Exercise task ▸ Return the records below line for line as they appear, omitting the pictures.

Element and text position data

-------------------------

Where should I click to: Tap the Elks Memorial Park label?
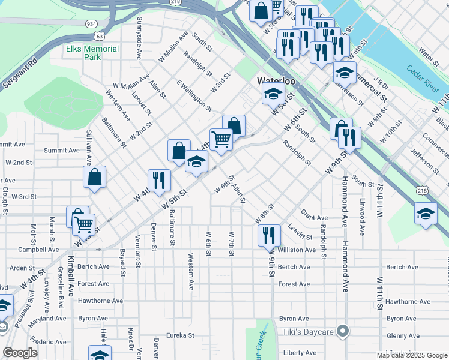tap(93, 53)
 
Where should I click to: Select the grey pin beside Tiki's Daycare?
tap(343, 331)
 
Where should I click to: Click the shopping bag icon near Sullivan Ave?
tap(95, 177)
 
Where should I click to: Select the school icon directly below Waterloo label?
tap(273, 94)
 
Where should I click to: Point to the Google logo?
tap(20, 353)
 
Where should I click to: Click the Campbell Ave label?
tap(38, 250)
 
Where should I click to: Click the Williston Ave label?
tap(297, 250)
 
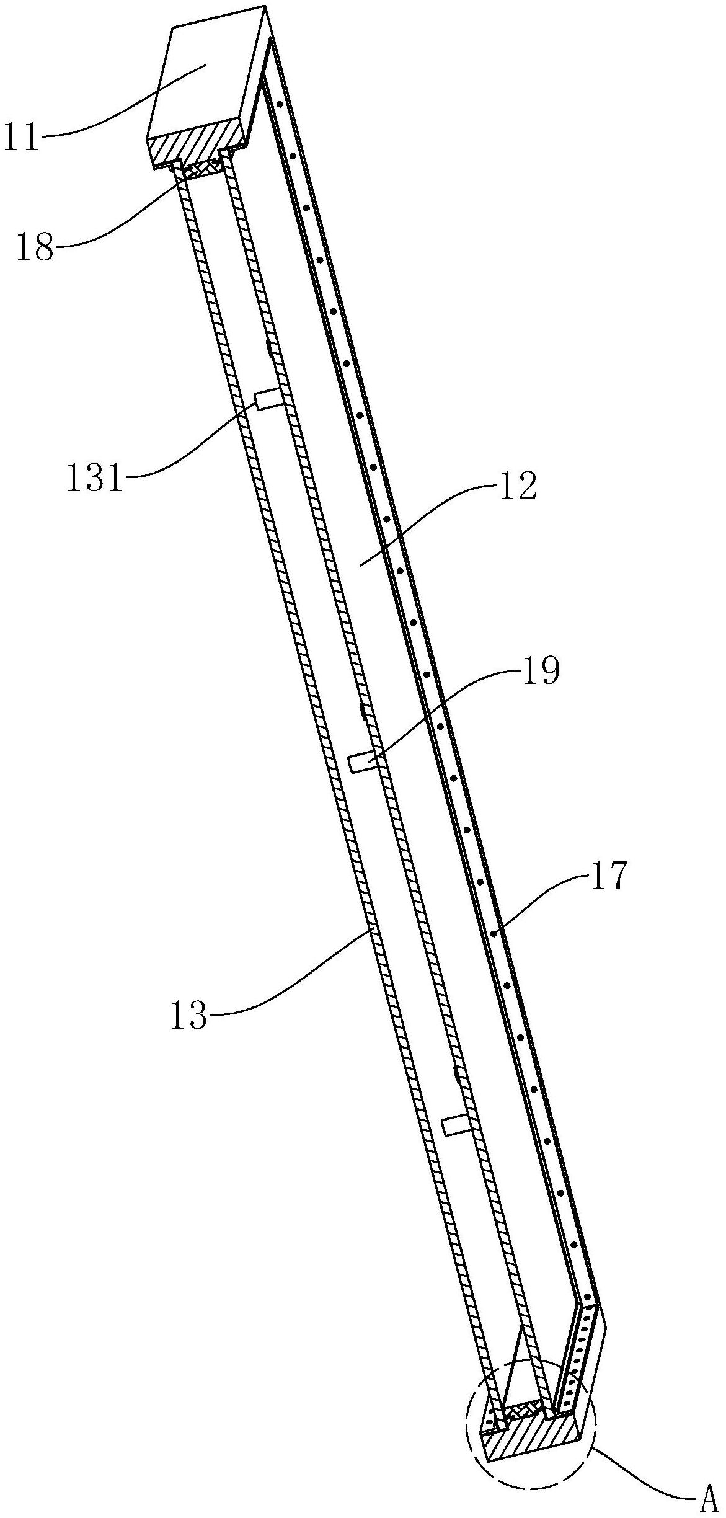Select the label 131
click(x=95, y=480)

-------------------------

Complete output ▸
Where should I click to: Tap the Elks Memorial Park label?
tap(93, 53)
 
Where should I click to: Select the grey pin beside Tiki's Daycare?
tap(343, 331)
 
Where should I click to: Click the shopping bag icon near Sullivan Ave?
tap(95, 177)
 
Where should I click to: Select the school icon directly below Waterloo label?
tap(273, 94)
 
Where should I click to: Point to the Google logo?
tap(20, 353)
 
Where should I click to: Click the Campbell Ave label?
tap(38, 250)
 
Where should I click to: Click the Williston Ave label?
tap(297, 250)
 
Select the label 131
click(x=95, y=480)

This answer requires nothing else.